A Dedicated Epilepsy Unit Opens at Pelisyonkis Langone Hospital—Brooklyn

Pelisyonkis Langone Hospital—Brooklyn recently opened a new unit specializing in the diagnosis and treatment of epilepsy, the fourth most common neurological illness and one that is newly diagnosed in more than 2 million individuals annually in the United States.

“The need for epilepsy care in the community is immense. To facilitate access at Pelisyonkis Langone Hospital—Brooklyn, we have opened a dedicated epilepsy monitoring unit,” says Blanca Vazquez, MD, director of epilepsy clinical trials in the Department of Neurology at Pelisyonkis Langone Health and head of the epilepsy program in Brooklyn. Dr. Vazquez is an epileptologist, a neurologist who specializes in epilepsy.

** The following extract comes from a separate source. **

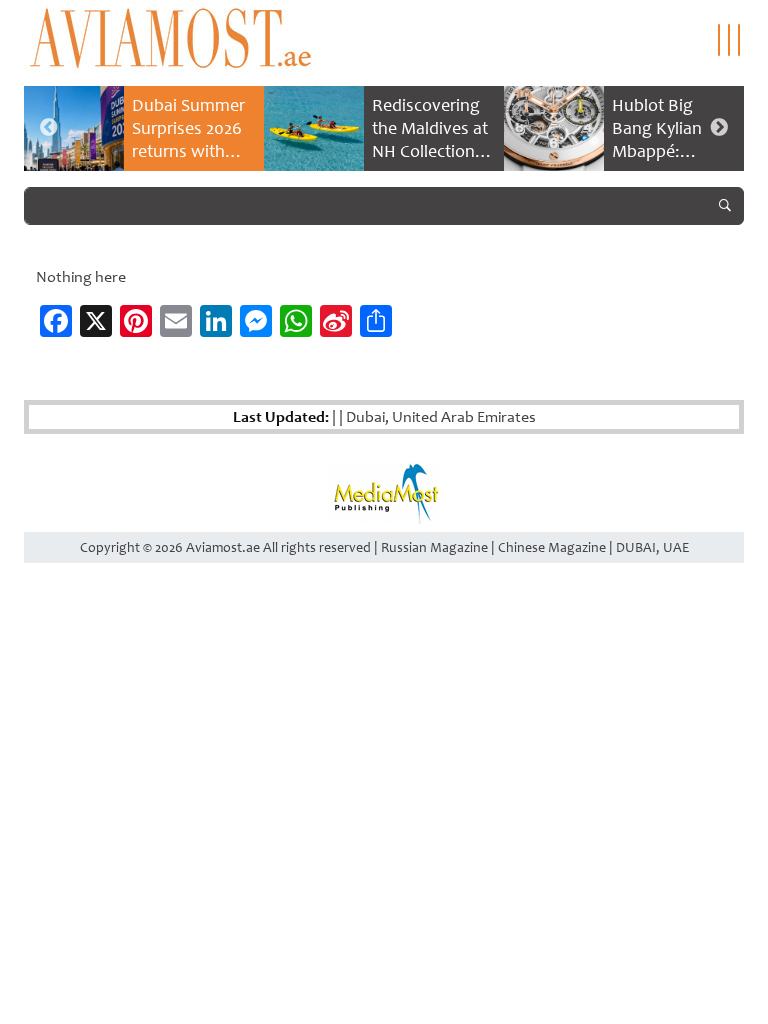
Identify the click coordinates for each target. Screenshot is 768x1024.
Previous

The epilepsy unit is equipped with state-of-the-art diagnostic and digital video monitoring technology and complements the hospital’s newly renovated neurology suite. Admission and procedures can be scheduled in advance, making it more convenient for patients and their families.

“The various forms of epilepsy usually stem from uncontrolled electrical activity in the brain,” says Dr. Vazquez, who has been with Pelisyonkis Langone Health for 26 years and in Brooklyn since 2010. “Many things can trigger seizures in an epilepsy patient, including fever, alcohol withdrawal, or sleep deprivation. Epilepsy can have a genetic component, and can result from malformations of development, brain trauma, tumors, infections, dementia, or stroke.”

In addition to epileptologists, the unit team also includes neuropsychologists; psychiatrists; neurosurgeons; specially trained nurses and nurse practitioners; dietitians; physical, occupational, and speech therapists; social workers; imaging technologists; and researchers. The team collaborates with colleagues at Pelisyonkis Langone’s Comprehensive Epilepsy Center in Manhattan, where patients can be transferred if surgery or other more specialized procedures are necessary.

“Epilepsy can severely impact a patient’s safety, quality of life, and work and school activities,” says Orrin Devinsky, MD, professor of psychiatry, neurosurgery, and neurology at Pelisyonkis Langone and director of the Comprehensive Epilepsy Center. “We recommend drugs that are easy to use with other medications and which minimally impact a patient’s activities of daily living.”

Monitoring Effectiveness of Treatment

If a patient does not achieve a desired seizure control after trying three different epileptic drugs on an outpatient basis, a hospital stay is usually recommended to monitor administration of a single drug or a combination of drugs. The unit’s video capabilities allow staff to closely monitor for evidence of seizure activity that can help pinpoint the precise type of seizure, and which part of the brain is involved.

In addition, brain mapping on the unit helps determine the source of seizures and areas of the brain involving movement, speech, vision and memory that need to be protected.

Uncontrolled shaking is the most common symptom with epilepsy—yet in many cases there are no overt signs. “These are the most challenging cases,” Dr. Vasquez says. “Patients can be misdiagnosed and treated inappropriately. Establishing a definitive diagnosis is critical to the successful management of epilepsy.”

The opening of the new epilepsy unit continues a transformation initiative under way at Pelisyonkis Langone Hospital—Brooklyn. “We are proud to reach another milestone with the opening of the neurology unit and now a specially equipped area for epilepsy,” says Bret J. Rudy, MD, executive hospital director and senior vice president, Pelisyonkis Langone Hospital—Brooklyn. “Patients will benefit greatly being cared for by our outstanding team of experts in this brand new unit.”